Living Wage 'to benefit 3.7m women'
- Published
Some 3.7 million women - nearly three in 10 employees - will receive a pay rise by 2020 owing to the new National Living Wage, research suggests.
At the same time, 2.3 million male workers will benefit, the Resolution Foundation report says.
The majority of employees would see their earnings rise in line with the minimum but some would gain from a "ripple effect" of wage rises, it said.
The National Living Wage of £7.20 an hour comes into force in April 2016.
It will only apply to workers over the age of 25. The national minimum wage is currently £6.50 an hour, which will rise to £6.70 next month.
"Because of their concentration among the low paid, women will account for the majority of the winners," said the think tank's policy analyst, Conor D'Arcy.
"This will have a positive - though modest - effect on the gender pay gap, and will particularly help those working part-time."
Regional effect
Analysis by the Resolution Foundation found that six million people - almost a quarter of all employees - will get a wage rise by the end of the decade, worth an average of £1,210.
A further 2.8 million employees already being paid the new minimum would gain as firms maintained pay gaps between different workers, the report said.
Workers in areas including Yorkshire and the Humber, Midlands and Wales were expected to be among those benefiting most from the higher wage, it suggested.

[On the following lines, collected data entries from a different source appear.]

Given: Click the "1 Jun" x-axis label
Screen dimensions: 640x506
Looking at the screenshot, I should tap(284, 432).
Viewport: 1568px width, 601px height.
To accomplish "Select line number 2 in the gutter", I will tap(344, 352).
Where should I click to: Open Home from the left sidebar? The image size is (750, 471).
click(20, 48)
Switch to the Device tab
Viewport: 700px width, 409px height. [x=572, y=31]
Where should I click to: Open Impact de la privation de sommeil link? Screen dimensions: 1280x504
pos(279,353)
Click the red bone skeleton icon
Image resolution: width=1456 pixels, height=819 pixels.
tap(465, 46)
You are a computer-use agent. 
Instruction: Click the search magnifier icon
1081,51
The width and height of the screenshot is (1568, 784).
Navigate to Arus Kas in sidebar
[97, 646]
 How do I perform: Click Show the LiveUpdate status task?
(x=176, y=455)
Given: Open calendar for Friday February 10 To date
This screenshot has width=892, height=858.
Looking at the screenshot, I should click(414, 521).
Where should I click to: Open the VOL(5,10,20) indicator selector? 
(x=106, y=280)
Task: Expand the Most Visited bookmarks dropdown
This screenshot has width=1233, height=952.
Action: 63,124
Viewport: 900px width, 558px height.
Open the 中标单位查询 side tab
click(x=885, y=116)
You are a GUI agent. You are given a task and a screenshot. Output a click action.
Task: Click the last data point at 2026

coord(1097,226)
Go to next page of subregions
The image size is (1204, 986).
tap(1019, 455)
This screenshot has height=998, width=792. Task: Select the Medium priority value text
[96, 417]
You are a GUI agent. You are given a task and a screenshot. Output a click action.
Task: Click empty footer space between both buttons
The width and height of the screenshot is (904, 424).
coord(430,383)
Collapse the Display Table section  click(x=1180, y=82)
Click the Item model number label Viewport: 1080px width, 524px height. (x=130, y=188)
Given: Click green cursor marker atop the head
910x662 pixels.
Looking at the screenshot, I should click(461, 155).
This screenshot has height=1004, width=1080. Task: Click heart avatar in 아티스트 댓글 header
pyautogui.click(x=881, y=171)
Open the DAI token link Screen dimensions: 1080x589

Earlier in the week, the government outlined plans for tougher penalties to be imposed on employers which fail to meet the National Living Wage requirements.
The plan for the wage, outlined in Chancellor George Osborne's Budget, has received support, but the CBI said it was a "gamble" to place politics into the setting of a minimum wage level.
TUC general secretary Frances O'Grady said: "The TUC has long argued that Britain needs a pay rise, and the new supplement to the minimum wage is a welcome step forward.
"Despite the pay gains, many of the lowest paid workers will still be left poorer overall because of steep cuts to their tax credits."